Senior Security Engineer

Responsibilities:

• Secure the SDLC and automate security analysis and scanning with SAST, DAST, SCA and other tooling.
• Perform and Support Manual Penetration Testing
• Responsible for providing technical expertise on secure software development and support of all associated activities, processes, and tools for protecting technology-based information.
• Reviews, develops, tests, and implements security plans, products, and control techniques.
• Maintains awareness of security and technology trends and shares that knowledge with others.
• Mentor security champions in relevant development and IT functions
• Documents security policies and procedures where/when needed.
• Provides implementation support for risk assessment and data security procedures and products.
• Evaluates new and proposed security systems, products, and technologies.
• Reviews circumstances surrounding data security incidents and designs corrective actions.
• Contribute to security coding guidelines for different programming languages.
• Development experience and skills. C#, .Net, Java, Python, JavaScript, Node JS etc...
• Proven capabilities in the analysis, design, development, and implementation using .NET Core, Web API, ASP.Net MVC, WCF, WinForms, WPF, SQL Server, Azure, AWS, etc.
• Strong understanding and working experience with Identifying and guiding application teams in remediating OWASP Top 10 Vulnerabilities and SANS Top 25
• Lead application security reviews and threat modeling, including code review and dynamic testing.
• Implementing software application security controls and designing technical solutions to address security weaknesses
• A good understanding of network and web related protocols (such as TCP/IP, UDP, HTTP, HTTPS, protocols)
• Lead in development of automated security testing to validate that secure coding best practices are being used.
• Strong understanding and experience with common security libraries, security controls, and common security flaws.
• Proactively identify and mitigate against application security risks or incidents.
• Raise awareness of application security requirements through development and review of application security standards, policies, and processes
• Ability to document and effectively communicate technical findings to developer teams and evangelize security practices.

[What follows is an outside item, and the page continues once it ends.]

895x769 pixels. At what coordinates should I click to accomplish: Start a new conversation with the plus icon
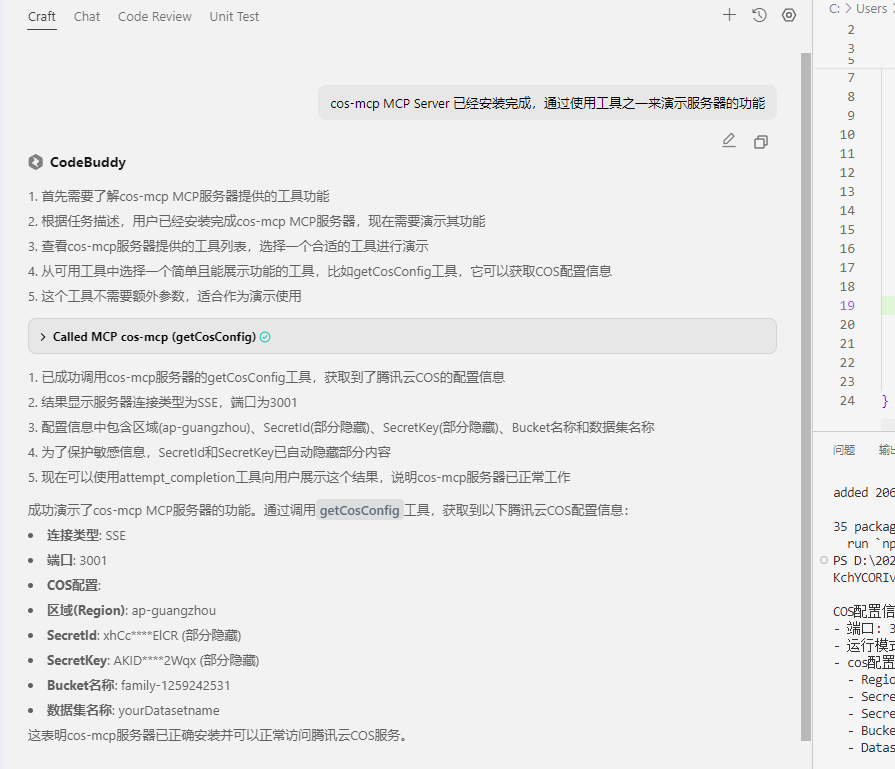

Skills, Knowledge, and Experience:

• Bachelor s degree in computer science engineering or related.
• 5+ years of IT experience.
• Experience with at least one Static Application Security Testing (SAST/DAST) tool (e.g., CheckMarx, HP Fortify SCA, Coverity, Veracode, FindBugs, other), its use, reports results interpretation, developer community support in remediating verified code-associated security vulnerabilities. Product configuration & tuning experience a plus
• Professional experience with software application security, and its associated standards and practices
• Ability to perform Manual Penetration Testing using industry standard tools and technique.
• Experience with the results interpretation of Dynamic Application Security Testing (DAST) reports
• Experience with variety of assessment tools (e.g., BURP, Nessus, Qualys, SQLMap)
• Professional experience as a software application developer in a leading development language (e.g., C#, Java, .NET, C/C++ etc...), having performed web-based application development.
• Professional experience with securing web applications (e.g., understanding attack vectors, system or code vulnerabilities)
• Knowledge and understanding of secure SDLC (System Development Life Cycle) methodologies.
• Excellent verbal and written communication skills
• Experience in drafting application security coding standards.
• Ability to manage highly complex issues and negotiate solutions.
• Knowledge and understanding of Application security threat management and mitigation.
• Application security experience with banking/financial services applications.
• Certified in Industry renowned certifications like CEH and/or similar certifications.